> **Exercise set**
(A) For the passage below on religion and government, decide whether each statement agrees with it: (i) the statement by Rabbi Ovadia Yosef comes from a book published in 1981; (ii) the passage holds that there are many real secular people in the Middle East; (iii) George H.W. Bush spoke with Robert I. Sherman in 1987. Answer yes or no for each and quote the deciding words.
(B) Name every Israeli ultra-Orthodox Jewish newspaper quoted in the passage below on religion and government.
(C) Write out the stretch of the passage below on religion and government from "Would you put" through "important to me.".

> **Given passage**
━━━━━━━━━━

Many years have passed since then. The following quotes are from today’s most important Israeli Orthodox Jewish newspapers and from statements made by current ultra-Orthodox Jewish leaders:
“He who sues his friend in their secular court – his sin is unforgivable.” (Rabbi Ovadia Yosef, book published in 1981)
“Thus, a harsh edict, almost incurable, in the shape of democracy has fallen upon the world. That is a horrible disease that spreads and devours from soul to flesh.” (‘Yated Neeman’ – ‘Faithful Tent-Peg’, Israeli ultra-Orthodox Jewish newspaper, January 1999)
“The dark Zionist regime of the last century will be extinct … The supreme court’s halls shall be swept from their current occupants, whose place will be taken … by Sanhedrin [religious court] …” (‘BaKehilla’ – ‘In the Community’, Israeli ultra-Orthodox Jewish newspaper, February 1999)
“The Knesset [the Israeli parliament] as a whole is against the Bible … It does not matter which laws are made there … Even if we ourselves [the ultra-Orthodox Jews] vote and send our representatives there … to prevent harsh edicts … it does not imply any recognition of this institute …” (Rabbi Chaim Shaul Karelitz, a major ultra-Orthodox Jewish leader, article published in May 2000)
“The ideological perverts also named ‘secular’ … which are beasts. Perhaps improved beasts, one must say, as their external shape is human.” (‘HaShavua’ – ‘This Week’, Israeli ultra-Orthodox Jewish newspaper, April 2001)
And the poor “secular” people – what do they say? Where are they? Alas, there are not too many real secular people, especially not in the Middle East. In fact, most of those granted the title “secular” are exactly those mentioned in the beginning of this book, which wander between the “reality mode” and the “religious mode”. The presence of many secular people, so to speak, is more of a worldwide illusion. There are mainly the more religious and the less religious.
Putting people with religious thinking in power may be hazardous to your health. By definition, a person who surrenders his or her sovereignty to some god of their choice is due to surrender his or her free will (and decisions) to the rules dictated by that god. These rules may not always represent the optimal solution in the real world.
Would you put a country’s education in the hands of a leader who believes that all species were created simultaneously? Would you trust a decision about the future of some territory to be purely rational, when one’s god has already sentenced this territory’s future? What about public busses in Tel Aviv during the Sabbath? And letting poor Mr. Cohen marry his loved one, who happens to be divorced, or even recognizing atheists (e.g., heretics) as patriots? Here is what Vice President George H.W. Bush had to say to Robert I. Sherman, a reporter for the American Atheist news journal, in 1987:
Sherman: What will you do to win the votes of the Americans who are atheists?
Bush: I guess I’m pretty weak in the atheist community. Faith in God is important to me.
Sherman: Surely you recognize the equal citizenship and patriotism of Americans who are atheists?

━━━━━━━━━━

> **Given entries**
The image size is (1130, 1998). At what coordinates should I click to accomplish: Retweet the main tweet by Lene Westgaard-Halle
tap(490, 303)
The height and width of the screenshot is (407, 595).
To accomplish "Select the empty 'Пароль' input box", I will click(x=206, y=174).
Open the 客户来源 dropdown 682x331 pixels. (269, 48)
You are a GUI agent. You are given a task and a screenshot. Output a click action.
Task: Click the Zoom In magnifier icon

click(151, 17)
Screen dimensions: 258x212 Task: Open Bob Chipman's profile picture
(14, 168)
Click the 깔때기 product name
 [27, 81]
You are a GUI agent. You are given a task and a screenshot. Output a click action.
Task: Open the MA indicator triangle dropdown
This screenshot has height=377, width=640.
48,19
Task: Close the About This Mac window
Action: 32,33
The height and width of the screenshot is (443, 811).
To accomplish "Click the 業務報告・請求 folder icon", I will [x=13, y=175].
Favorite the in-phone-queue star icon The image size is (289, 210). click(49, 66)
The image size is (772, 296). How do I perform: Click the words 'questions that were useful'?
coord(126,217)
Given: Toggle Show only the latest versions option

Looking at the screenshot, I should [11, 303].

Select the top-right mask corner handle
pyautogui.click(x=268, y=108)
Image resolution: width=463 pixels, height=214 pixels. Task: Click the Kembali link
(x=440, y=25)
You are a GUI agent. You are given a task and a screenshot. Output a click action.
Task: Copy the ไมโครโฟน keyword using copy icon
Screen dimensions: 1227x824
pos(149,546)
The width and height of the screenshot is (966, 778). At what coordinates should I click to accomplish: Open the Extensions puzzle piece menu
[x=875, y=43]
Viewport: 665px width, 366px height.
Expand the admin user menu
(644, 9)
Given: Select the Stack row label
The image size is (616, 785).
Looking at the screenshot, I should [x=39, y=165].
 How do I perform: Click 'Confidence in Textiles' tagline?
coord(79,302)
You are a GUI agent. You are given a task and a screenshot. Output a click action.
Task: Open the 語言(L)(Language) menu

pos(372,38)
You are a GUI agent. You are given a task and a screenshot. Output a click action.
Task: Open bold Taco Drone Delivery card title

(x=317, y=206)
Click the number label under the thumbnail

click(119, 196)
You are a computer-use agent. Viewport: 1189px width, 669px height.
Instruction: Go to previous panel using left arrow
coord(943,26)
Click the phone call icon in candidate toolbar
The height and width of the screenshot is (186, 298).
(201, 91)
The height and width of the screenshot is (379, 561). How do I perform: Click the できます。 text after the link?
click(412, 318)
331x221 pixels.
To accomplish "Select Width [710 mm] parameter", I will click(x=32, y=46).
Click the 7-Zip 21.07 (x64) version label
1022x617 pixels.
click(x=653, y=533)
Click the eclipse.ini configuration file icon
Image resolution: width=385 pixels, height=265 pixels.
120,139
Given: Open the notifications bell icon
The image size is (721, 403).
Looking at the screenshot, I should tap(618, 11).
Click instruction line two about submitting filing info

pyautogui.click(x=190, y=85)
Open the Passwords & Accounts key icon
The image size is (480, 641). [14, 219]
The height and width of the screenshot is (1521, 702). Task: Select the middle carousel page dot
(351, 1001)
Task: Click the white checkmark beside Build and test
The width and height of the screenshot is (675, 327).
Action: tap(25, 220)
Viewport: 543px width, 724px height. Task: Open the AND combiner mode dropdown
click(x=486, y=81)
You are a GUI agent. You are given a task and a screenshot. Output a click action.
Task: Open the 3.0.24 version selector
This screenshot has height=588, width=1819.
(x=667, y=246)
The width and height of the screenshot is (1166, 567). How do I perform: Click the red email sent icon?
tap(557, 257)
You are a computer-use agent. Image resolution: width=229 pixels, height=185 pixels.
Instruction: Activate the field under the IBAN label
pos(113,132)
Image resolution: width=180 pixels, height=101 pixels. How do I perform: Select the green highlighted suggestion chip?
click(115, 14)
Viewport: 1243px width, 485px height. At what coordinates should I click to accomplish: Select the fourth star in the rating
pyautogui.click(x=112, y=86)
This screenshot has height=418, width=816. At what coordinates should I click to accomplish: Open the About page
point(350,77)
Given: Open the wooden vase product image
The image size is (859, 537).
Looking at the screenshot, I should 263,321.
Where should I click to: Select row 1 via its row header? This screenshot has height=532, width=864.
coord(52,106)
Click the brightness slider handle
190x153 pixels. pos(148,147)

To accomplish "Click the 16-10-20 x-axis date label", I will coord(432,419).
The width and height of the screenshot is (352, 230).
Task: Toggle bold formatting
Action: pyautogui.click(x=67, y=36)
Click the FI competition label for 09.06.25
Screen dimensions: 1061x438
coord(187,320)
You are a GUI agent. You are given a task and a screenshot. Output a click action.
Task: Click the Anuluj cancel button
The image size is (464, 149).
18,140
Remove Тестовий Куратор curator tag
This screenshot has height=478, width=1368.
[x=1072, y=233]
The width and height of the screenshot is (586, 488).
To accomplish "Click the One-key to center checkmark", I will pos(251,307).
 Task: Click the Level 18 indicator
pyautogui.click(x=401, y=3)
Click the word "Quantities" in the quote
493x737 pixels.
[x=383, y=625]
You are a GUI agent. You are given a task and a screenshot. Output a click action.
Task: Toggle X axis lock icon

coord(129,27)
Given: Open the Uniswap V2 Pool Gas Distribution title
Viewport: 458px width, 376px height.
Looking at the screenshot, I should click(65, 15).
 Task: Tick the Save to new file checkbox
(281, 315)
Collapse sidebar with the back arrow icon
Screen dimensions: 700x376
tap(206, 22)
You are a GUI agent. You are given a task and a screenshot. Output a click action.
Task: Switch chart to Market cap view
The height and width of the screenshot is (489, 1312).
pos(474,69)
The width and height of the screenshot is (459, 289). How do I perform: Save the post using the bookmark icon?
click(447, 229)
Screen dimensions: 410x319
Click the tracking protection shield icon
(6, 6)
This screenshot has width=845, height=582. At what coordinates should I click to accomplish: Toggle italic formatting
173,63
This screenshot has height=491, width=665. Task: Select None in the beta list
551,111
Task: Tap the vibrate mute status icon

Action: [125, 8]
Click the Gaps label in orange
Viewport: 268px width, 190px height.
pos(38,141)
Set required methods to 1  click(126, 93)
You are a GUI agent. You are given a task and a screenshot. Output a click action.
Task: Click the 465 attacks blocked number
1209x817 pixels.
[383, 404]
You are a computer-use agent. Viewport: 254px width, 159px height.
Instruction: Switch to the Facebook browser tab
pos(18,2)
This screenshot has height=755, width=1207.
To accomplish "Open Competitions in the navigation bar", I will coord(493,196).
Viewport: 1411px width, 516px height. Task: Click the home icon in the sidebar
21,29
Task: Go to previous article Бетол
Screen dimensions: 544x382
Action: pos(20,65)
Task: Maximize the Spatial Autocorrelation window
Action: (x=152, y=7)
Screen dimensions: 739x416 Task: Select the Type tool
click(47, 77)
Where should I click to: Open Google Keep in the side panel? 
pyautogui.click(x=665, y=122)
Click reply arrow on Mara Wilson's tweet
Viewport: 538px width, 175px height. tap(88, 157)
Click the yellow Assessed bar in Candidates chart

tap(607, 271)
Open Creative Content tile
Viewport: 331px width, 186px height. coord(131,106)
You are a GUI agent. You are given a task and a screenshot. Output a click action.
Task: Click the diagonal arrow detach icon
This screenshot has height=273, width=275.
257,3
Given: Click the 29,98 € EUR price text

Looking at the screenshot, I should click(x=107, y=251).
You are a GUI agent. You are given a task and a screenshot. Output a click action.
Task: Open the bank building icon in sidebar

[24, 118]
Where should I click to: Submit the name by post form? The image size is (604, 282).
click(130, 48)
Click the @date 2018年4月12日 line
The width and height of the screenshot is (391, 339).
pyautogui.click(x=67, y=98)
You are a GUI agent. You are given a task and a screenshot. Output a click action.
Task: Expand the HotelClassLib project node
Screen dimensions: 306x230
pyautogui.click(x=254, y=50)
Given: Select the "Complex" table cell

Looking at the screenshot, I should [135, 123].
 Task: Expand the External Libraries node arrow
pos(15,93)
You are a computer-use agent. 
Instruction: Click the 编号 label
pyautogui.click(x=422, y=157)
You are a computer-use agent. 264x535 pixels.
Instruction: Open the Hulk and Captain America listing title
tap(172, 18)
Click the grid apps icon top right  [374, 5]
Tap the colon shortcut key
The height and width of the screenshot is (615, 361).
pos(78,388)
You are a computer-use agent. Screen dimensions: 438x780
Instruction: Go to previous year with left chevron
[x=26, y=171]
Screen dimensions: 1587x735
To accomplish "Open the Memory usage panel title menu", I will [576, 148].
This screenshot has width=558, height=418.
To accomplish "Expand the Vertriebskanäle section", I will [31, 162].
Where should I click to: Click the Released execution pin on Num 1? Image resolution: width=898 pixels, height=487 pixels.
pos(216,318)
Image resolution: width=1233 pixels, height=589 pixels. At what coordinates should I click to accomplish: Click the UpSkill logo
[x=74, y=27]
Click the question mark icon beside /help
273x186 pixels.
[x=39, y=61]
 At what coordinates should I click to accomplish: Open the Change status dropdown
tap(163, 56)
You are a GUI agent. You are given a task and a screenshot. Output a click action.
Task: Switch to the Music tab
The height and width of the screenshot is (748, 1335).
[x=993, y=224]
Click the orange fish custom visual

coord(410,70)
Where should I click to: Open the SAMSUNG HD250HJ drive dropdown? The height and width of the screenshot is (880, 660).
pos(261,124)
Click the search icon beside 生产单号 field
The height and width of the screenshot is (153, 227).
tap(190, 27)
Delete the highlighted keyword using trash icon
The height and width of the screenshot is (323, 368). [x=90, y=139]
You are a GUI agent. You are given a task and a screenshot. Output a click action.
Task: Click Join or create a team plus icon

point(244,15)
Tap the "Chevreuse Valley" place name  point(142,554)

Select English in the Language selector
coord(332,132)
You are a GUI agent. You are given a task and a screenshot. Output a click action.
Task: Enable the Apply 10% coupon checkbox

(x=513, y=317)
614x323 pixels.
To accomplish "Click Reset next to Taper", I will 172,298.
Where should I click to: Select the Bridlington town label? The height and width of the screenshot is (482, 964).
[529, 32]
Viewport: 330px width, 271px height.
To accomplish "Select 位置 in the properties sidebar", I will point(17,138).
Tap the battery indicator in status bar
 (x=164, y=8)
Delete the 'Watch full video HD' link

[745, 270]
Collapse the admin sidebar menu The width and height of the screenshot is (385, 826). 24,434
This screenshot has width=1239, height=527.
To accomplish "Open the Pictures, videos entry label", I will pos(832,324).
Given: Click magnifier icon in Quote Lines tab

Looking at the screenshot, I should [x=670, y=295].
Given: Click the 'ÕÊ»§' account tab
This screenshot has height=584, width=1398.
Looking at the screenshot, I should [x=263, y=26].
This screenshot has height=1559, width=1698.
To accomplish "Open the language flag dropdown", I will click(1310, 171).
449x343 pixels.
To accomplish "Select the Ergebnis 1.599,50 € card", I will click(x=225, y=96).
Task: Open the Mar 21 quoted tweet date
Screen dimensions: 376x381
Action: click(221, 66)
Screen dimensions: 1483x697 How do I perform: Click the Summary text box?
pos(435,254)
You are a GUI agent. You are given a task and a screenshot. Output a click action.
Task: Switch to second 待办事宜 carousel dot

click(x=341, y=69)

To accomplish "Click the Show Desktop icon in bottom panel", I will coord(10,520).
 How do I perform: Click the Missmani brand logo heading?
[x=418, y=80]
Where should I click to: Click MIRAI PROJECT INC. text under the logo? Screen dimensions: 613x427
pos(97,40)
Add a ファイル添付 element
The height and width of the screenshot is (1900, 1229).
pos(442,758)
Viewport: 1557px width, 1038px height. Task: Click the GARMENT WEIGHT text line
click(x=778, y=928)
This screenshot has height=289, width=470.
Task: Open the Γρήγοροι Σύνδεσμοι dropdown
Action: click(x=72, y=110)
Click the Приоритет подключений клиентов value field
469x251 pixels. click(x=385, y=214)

━━━━━━━━━━

> **Solution set**
(A)
(i) Yes: "Rabbi Ovadia Yosef, book published in 1981"
(ii) No: "there are not too many real secular people, especially not in the Middle East"
(iii) Yes: "Here is what Vice President George H.W. Bush had to say to Robert I. Sherman, a reporter for the American Atheist news journal, in 1987"

(B)
‘Yated Neeman’ (‘Faithful Tent-Peg’)
‘BaKehilla’ (‘In the Community’)
‘HaShavua’ (‘This Week’)

(C)
Would you put a country’s education in the hands of a leader who believes that all species were created simultaneously? Would you trust a decision about the future of some territory to be purely rational, when one’s god has already sentenced this territory’s future? What about public busses in Tel Aviv during the Sabbath? And letting poor Mr. Cohen marry his loved one, who happens to be divorced, or even recognizing atheists (e.g., heretics) as patriots? Here is what Vice President George H.W. Bush had to say to Robert I. Sherman, a reporter for the American Atheist news journal, in 1987:
Sherman: What will you do to win the votes of the Americans who are atheists?
Bush: I guess I’m pretty weak in the atheist community. Faith in God is important to me.